I must say that the ORIGINAL Time Machine (1960) is one of my favorite films, especially science fiction. So I AM comparing the two - by default if not by design. It is impossible for me not to.
The sound was great - but the film itself was really disappointing. Guy Pearce kind of stumbles through this DARK picture. Orlando Jones is totally wasted as a hologram at the NYC Public Library. Changing the setting from London to New York City got rid of the British/H.G.Welles ambiance in the original film - the turn of the century NYC scenes are slow and dull, thought this film flies by at 96 minutes. Another half hour should have been added at least to bring the Welles classic to life. Time travel certainly opens up plot development - why do you think Star Trek has used it so often?
The film reminded me of two recent pictures - A Beautiful Mind and the remake of Planet of the Apes. I enjoyed both but both were unsatisfying by the end. So it goes with Time Machine. You never seem to know what is going on in this film, past, present, or future. The plot goes up several dark alleys before deciding to abruptly go south.
There is little sense of going through time, despite the incredible special effects from Lucas/ILM. The film, as do so many today, gives off a 2000 version of the 1890's and it smells fake. The pacing of this film is so fast that it must have been made for the MTV generation.
The original film is very slowly paced, but when time travel occurs it shifts into high gear and makes you believe - even with 40 year old SFX. Of course, these effects were George Pal's and he was a genius.

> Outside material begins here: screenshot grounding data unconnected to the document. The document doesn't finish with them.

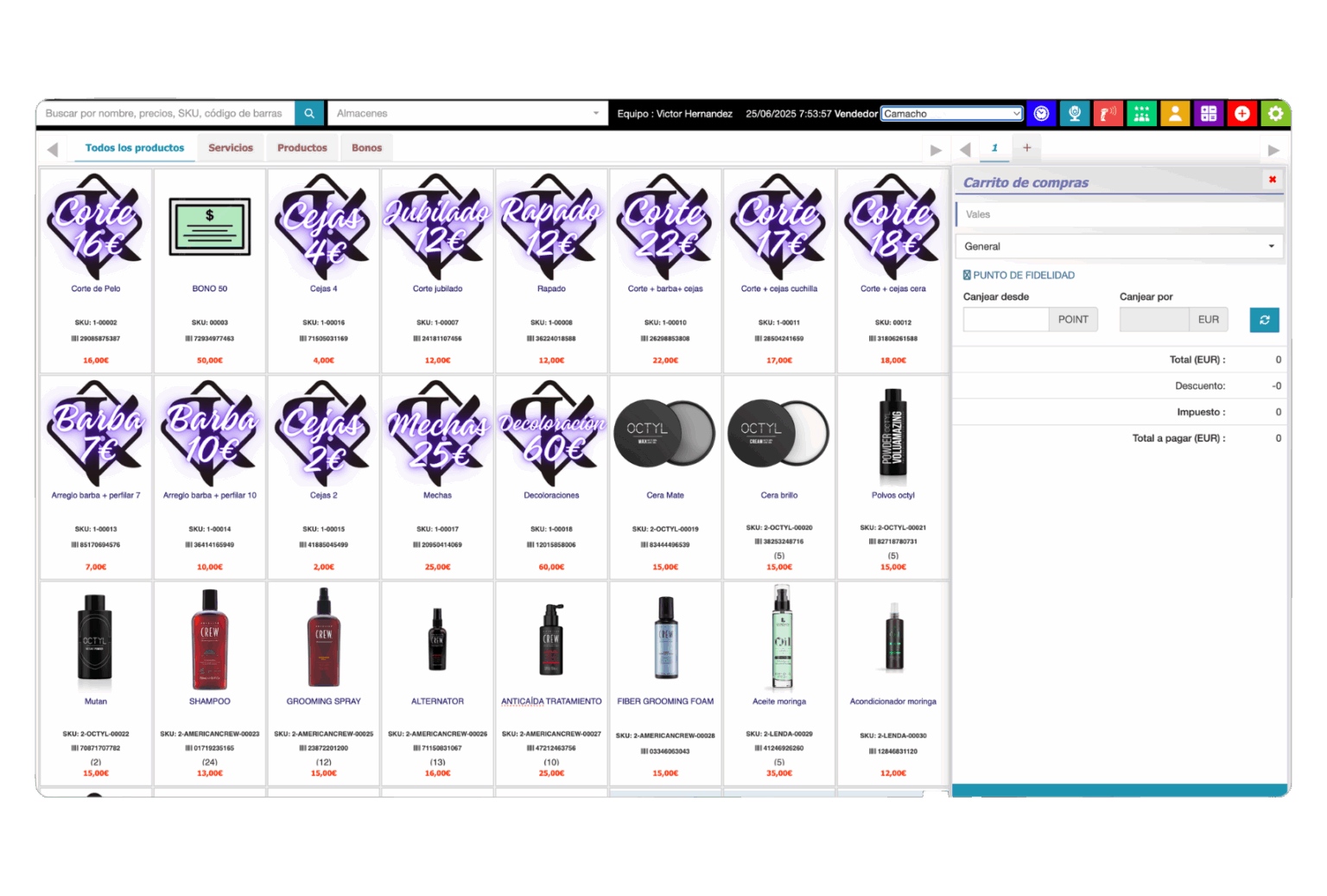Open the purple calculator grid icon

[1209, 113]
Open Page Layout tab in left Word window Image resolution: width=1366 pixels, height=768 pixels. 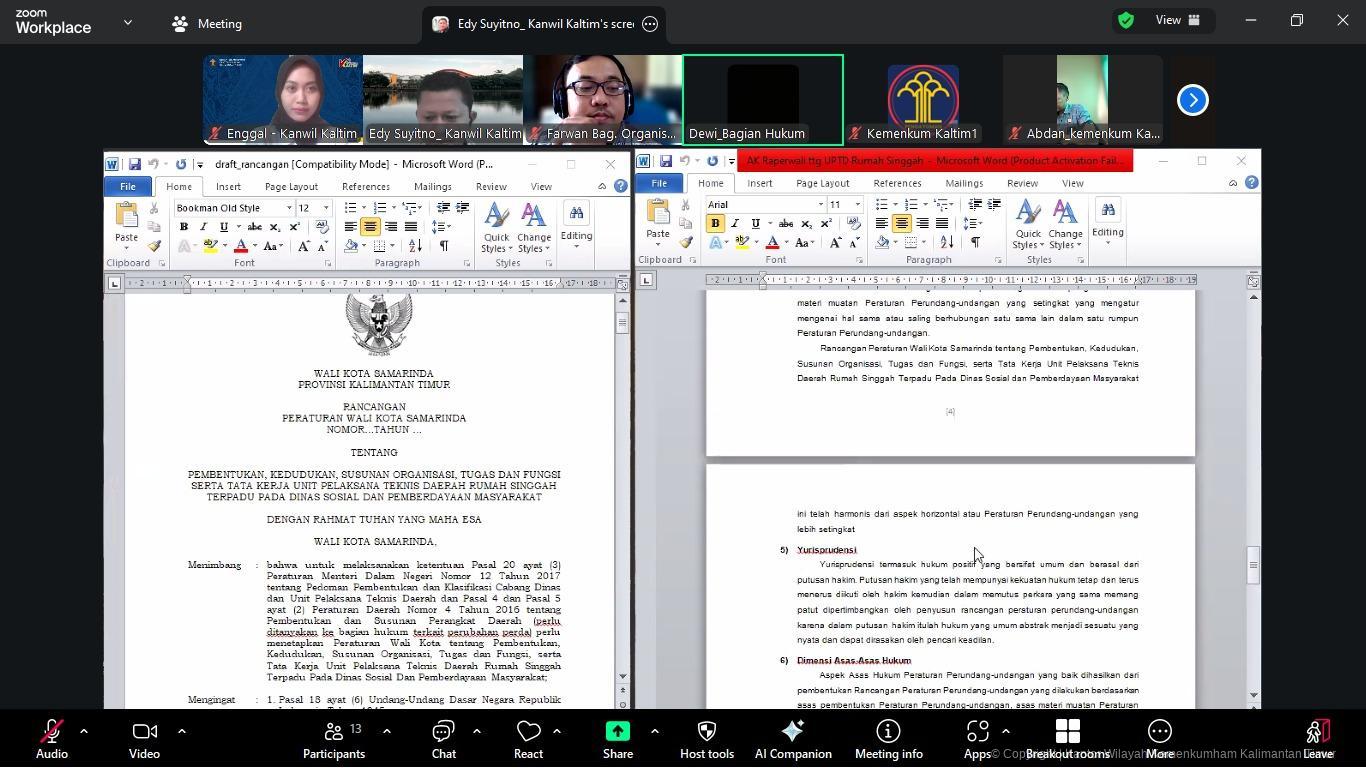291,187
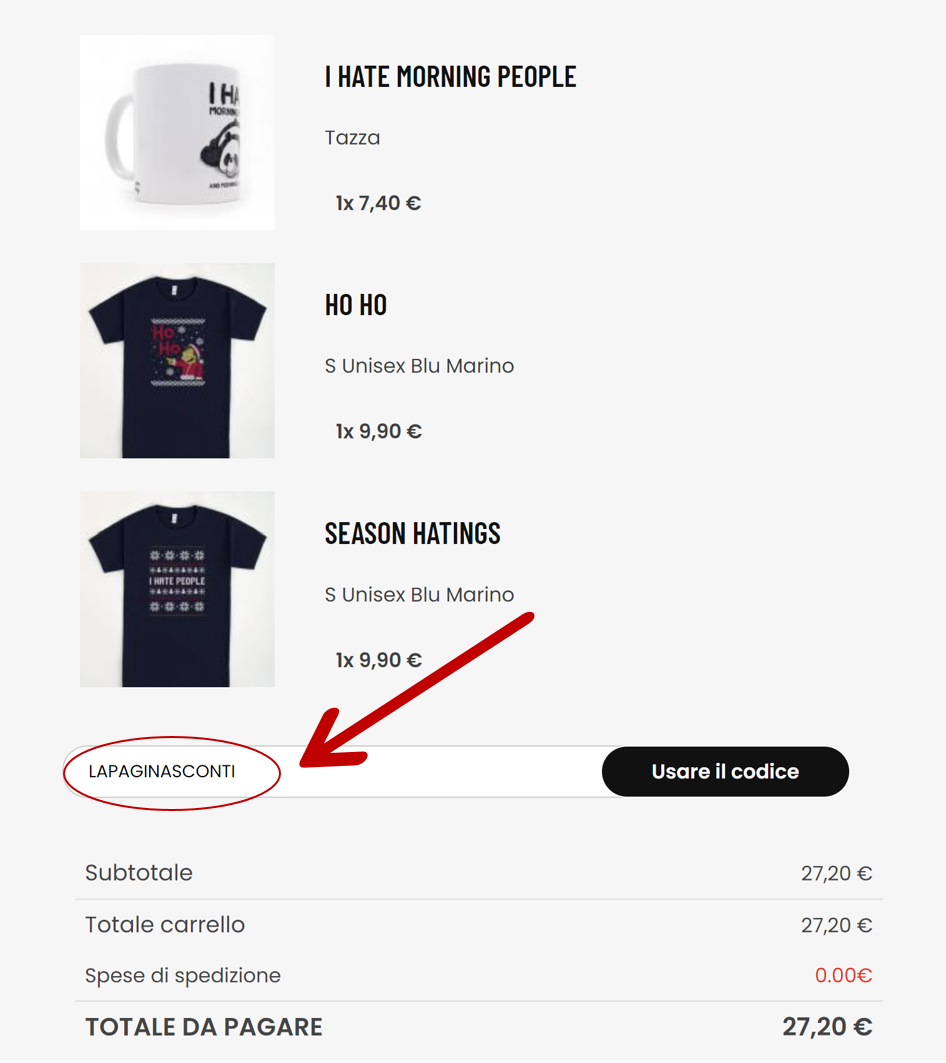Click the SEASON HATINGS product title
This screenshot has height=1063, width=946.
(x=412, y=533)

Perhaps these are only the thoughts of a person who prefers uncut, widescreen, and classic films as compared to today's Ridley Scott/ Michael Mann pacing - the frantic and the furious. The Time Machine 2002 makes you feel like you HAVE traveled in time - about 45 minutes into the future when the credits roll.
Voyna i mir (1965)
the very best!
The best film ever made, ESPECIALLY when taking into account all the logistics - the Soviet Government as a film studio?? (sort of makes sense, after you picture Leonid Brezhnev as Louis B. Mayer), and the world's most infamous LONG novel turned into a megamotion picture.
It probably hasn't been seen in the US on a broad scale since ABC had the good sense to run it as a four part late-night special in early 1973 (anyone else remember)?
Not even subtitles - for those of us who are not true foreign film buffs, I mean - can hurt this film. Bondarchuk's amazing direction, as well as his acting, is breathtaking. The Russian people have been celebrated as lovers of great writing and the subject at hand, "War and Peace", becomes a poem at the conclusion.
Truly magnificent from every level - as a period piece, a psychological drama, a war movie, a love story, a history...Tolstoy would be universally acclaimed ahead of Shakespeare if he (Tolstoy) had the good sense to be from England...
Don't miss it. How the Soviet Government, at the height of the Cold War, could finance and produce a masterpiece like this is one of the great mysteries of the 20th century. Give Bondarchuk the credit.